▶ _WORK REQUEST_
What lines in the entries hold the string "title"? List them.

Stored data entries:

---*---

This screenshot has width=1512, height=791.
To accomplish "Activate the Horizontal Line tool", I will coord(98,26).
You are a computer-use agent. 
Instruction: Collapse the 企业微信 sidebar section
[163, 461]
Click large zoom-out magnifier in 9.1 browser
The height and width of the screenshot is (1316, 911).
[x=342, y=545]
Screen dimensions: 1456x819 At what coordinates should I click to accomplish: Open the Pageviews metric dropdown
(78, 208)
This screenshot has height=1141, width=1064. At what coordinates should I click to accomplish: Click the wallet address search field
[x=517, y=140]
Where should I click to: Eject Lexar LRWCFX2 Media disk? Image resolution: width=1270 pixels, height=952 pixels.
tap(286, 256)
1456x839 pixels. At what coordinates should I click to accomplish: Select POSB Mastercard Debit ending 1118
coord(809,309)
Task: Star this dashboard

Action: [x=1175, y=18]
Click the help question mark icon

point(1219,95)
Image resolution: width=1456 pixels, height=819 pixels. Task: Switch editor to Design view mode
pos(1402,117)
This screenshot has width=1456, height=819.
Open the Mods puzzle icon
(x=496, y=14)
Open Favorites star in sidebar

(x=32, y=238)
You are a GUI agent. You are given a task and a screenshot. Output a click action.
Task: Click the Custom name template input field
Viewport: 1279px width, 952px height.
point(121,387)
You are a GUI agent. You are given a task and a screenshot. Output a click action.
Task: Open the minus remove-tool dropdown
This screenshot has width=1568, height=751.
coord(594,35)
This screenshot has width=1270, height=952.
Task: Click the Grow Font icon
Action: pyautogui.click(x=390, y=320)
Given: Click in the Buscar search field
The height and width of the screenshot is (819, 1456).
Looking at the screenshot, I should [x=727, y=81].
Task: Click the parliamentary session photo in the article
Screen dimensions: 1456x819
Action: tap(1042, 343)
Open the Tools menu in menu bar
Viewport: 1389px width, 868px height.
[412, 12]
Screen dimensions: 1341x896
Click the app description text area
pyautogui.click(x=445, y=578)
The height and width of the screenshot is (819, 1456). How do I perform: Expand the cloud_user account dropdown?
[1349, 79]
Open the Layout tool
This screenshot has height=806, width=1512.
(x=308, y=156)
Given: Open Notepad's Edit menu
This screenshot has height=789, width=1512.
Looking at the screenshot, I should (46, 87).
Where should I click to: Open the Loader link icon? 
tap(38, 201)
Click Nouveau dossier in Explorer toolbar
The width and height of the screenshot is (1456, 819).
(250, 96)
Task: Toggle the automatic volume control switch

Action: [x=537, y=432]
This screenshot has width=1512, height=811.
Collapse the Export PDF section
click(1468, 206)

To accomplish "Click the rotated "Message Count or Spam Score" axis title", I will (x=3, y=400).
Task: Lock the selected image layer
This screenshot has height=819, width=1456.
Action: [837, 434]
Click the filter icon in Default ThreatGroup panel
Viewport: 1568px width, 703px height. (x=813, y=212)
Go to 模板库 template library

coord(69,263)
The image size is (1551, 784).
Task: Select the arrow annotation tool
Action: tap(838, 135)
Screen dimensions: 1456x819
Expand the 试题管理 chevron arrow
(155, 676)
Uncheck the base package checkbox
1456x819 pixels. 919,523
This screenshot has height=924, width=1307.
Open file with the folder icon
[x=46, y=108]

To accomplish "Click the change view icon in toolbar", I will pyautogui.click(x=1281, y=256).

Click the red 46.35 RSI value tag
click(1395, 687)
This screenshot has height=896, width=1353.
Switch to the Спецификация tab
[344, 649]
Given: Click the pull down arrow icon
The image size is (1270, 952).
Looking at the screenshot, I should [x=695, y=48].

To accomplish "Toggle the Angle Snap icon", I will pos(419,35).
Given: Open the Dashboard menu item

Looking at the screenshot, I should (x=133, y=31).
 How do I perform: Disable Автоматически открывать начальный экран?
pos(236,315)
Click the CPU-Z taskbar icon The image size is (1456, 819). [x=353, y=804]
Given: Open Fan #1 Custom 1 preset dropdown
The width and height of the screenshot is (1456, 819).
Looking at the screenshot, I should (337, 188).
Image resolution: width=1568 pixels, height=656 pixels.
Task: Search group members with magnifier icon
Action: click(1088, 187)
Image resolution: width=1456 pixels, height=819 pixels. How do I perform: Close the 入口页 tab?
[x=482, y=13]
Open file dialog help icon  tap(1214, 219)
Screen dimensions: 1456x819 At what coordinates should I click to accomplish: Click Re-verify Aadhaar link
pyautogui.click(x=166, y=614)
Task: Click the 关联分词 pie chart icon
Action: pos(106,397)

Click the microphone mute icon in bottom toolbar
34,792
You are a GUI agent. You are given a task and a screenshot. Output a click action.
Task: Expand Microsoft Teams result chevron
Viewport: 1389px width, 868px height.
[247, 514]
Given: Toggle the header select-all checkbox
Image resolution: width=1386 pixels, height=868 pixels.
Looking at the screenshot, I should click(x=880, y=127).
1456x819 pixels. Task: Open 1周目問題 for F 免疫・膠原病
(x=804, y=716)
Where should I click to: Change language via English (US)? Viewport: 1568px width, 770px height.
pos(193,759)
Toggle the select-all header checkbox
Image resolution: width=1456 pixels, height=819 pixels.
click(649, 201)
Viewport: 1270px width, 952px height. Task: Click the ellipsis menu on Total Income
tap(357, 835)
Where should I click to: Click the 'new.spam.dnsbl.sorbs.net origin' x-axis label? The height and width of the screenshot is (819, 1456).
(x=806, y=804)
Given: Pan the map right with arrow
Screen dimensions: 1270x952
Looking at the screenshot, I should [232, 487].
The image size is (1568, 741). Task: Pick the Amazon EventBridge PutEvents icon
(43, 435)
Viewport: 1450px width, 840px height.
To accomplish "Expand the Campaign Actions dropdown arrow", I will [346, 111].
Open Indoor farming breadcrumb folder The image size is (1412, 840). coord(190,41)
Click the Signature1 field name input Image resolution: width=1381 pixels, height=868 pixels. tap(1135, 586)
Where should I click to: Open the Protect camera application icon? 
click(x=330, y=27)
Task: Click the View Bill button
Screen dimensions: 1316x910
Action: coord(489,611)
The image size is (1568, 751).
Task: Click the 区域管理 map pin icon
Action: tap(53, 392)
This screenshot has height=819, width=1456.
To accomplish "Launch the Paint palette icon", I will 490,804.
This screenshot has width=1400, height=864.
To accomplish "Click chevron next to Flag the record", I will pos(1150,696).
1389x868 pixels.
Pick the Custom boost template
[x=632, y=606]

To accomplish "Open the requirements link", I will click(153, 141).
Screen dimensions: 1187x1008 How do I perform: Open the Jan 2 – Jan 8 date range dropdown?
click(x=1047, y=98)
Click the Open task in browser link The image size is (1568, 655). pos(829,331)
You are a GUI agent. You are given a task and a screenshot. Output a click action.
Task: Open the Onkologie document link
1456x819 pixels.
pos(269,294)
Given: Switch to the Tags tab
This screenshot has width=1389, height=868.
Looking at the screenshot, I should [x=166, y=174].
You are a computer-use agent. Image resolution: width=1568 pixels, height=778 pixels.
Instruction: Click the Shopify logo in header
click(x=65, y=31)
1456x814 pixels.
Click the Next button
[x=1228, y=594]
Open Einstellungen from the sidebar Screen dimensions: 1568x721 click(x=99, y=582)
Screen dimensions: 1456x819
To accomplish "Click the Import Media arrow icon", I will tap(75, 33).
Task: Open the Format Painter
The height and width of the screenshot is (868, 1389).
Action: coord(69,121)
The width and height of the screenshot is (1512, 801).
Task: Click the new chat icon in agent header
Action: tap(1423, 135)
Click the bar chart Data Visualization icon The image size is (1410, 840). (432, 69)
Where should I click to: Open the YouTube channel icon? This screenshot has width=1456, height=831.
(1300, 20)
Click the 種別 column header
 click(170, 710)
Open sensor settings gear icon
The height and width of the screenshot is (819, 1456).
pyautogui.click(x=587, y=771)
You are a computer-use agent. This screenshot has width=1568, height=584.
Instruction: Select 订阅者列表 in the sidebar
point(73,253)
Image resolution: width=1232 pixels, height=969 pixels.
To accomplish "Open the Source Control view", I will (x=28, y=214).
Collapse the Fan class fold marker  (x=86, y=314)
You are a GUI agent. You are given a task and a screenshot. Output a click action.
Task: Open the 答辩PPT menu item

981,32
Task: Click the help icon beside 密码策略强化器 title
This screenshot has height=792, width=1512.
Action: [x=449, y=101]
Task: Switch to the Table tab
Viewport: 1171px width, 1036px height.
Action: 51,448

---*---

▶ _ANSWER FOR THE TASK_
To accomplish "Click the rotated "Message Count or Spam Score" axis title", I will (x=3, y=400).
Task: Click the help icon beside 密码策略强化器 title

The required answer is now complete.